This is the final project for the Data Engineer Nanodegree. Udacity gives us the option to use their suggested project or pick one dataset and scope it by ourselves. In my case I went for the second option. The dataset I will use on this project is from a service called Yelp, which basically stores business reviews given by customers.
The dataset was found on Kaggle and was uploaded by Yelp team for a competition called Yelp Dataset Challenge which they were looking users to analyse their data and find interesting patterns or insights using NLP techniques (sentiment analysis for instance) and graph mining.
According to the description, in total there are:
8,021,122 user reviews Information on 209,393 businesses
I have used 3 Json and one CSV files as a data source:
yelp_academic_dataset_business.json yelp_academic_dataset_review.json yelp_academic_dataset_tip.json yelp_academic_dataset_user.csv
I eventually pre-process yelp_academic_dataset_user.json to make it a csv file, as the project request at least two different files format.

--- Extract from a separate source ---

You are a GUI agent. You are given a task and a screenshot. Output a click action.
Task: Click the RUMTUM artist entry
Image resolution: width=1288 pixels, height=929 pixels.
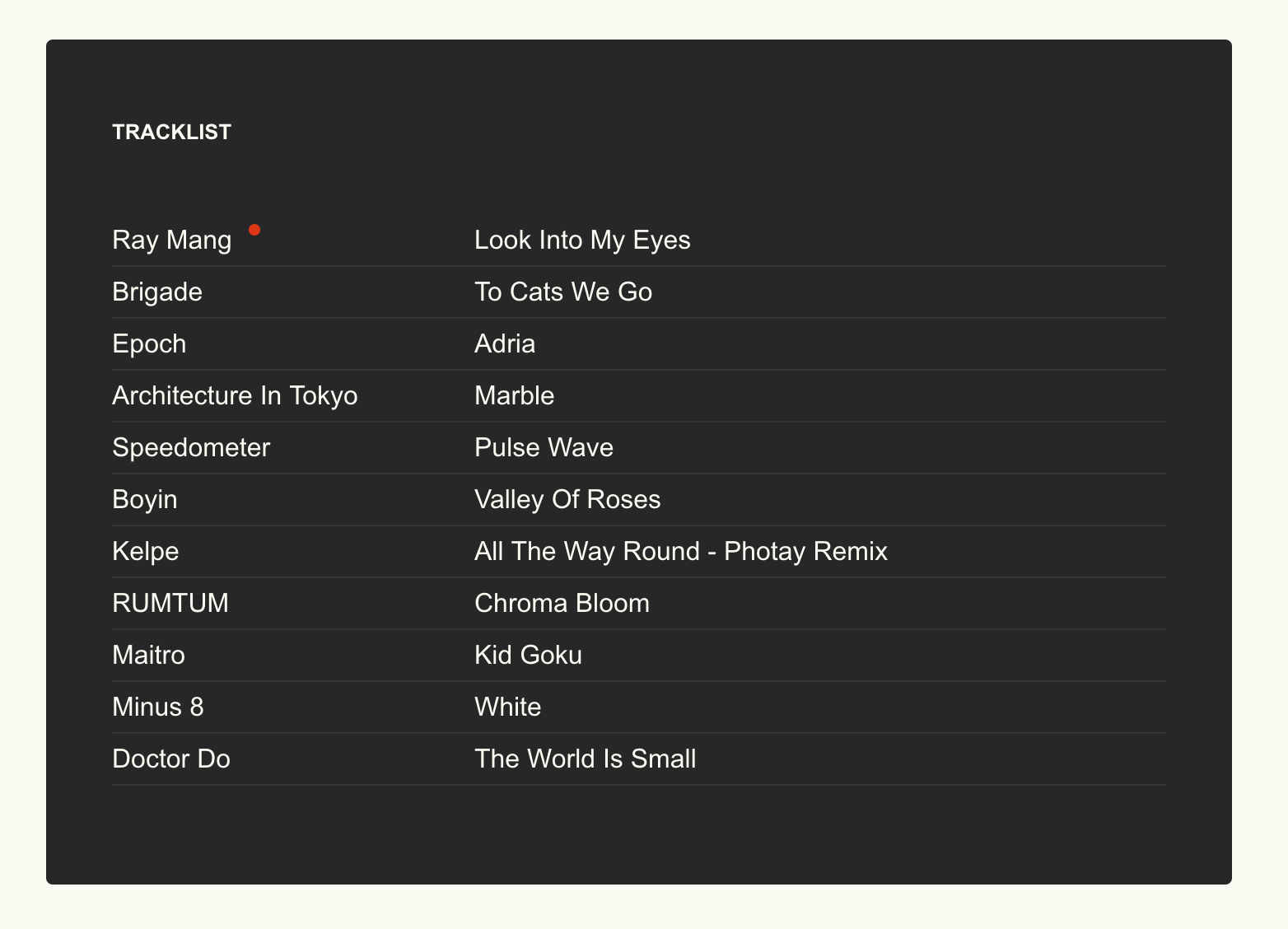[170, 603]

The files were uploaded to a S3 bucket, which is open for access. The total space utilised on that bucket is approximately 8 gb, which is a considerable amount of data.
Project Scope The scope of this project is to read data from Amazon S3 and load it on Amazon Redshift, later process the data in order to create dimensions and facts.
Finally some data quality checks are applied.
The tools utilised on this project are the same as we have been learning during the course of this Nanodegree.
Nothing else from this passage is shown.